Mercoledì 16 Giugno 2010

Fmi/ Tensioni mercati rischiano di frenare ripresa economica

Roma, 16 giu. (Apcom) - Le tensioni dei mercati finanziari possono frenare la ripresa economica. Questo l'avvertimento lanciato dal Fondo monetario internazionale in un documento preparato in occasione del passato G20 finanziario a Busan, in Corea del Sud lo scorso 5 giugno, reso noto oggi. "Nelle ultime settimane la volatilità dei mercati finanziari è notevolmente aumentata - si legge - i costi di finanziamento sono aumentati e si sono moltiplicate le vendite di attività a rischio nelle varie regioni". A pesare sia le tensioni sui conti pubblici nell'area euro, che quelle generali sulla ripresa economica. L'Fmi plaude alle misure anti crisi dell'Ue, ma avverte che fino a quando non sarà stata ripristinata la fiducia sulla sostenibilità dei bilanci "le tensioni finanziarie potranno avere impatti concreti sulla crescita economica". Nel documento sono state riproposte le previsioni contenute nel World Economic Outlook, dello scorso 20 aprile, che indicano una crescita globale del 4,2 per cento qest'anno e del 4,3 per cento sul 2011. Sull'Italia è previsto un più 0,8 per cento del Pil nel 2010 e un più 1,2 per cento nel 2011. Secondo l'istituzione di Washington l'Unione europea si è mossa in maniera "tempestiva" con il suo maxi piano anti crisi, che peraltro vanta il sostegno parallelo proprio dell'Fmi.

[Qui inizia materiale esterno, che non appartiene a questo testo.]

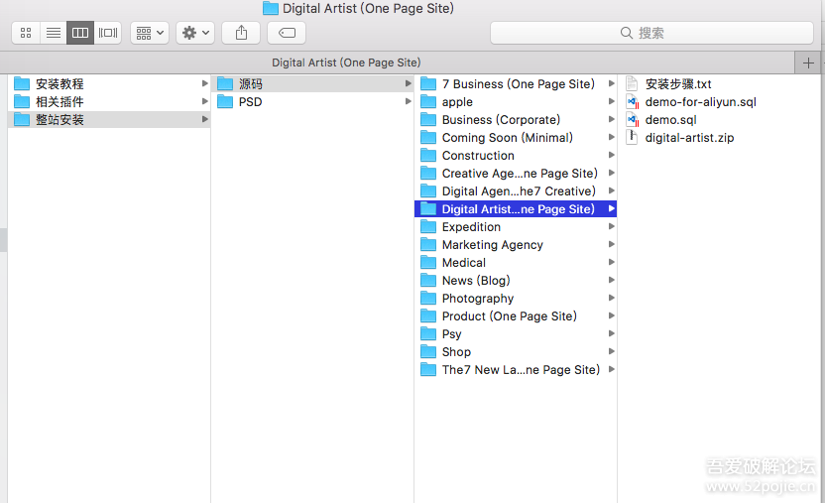The width and height of the screenshot is (825, 503).
Task: Switch to icon view mode
Action: (x=26, y=33)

Ma "azioni rapide sono necessarie per ripristinare la fiducia nelle politiche economiche e la sostenibilità dei conti pubblici". Sono necessari piano di aggiustamento dei conti di medio termine, e allo steso tempo vanno portate avanti riforme strutturali sia nella finanza che in generale per rafforzare le capacità di crescita economica.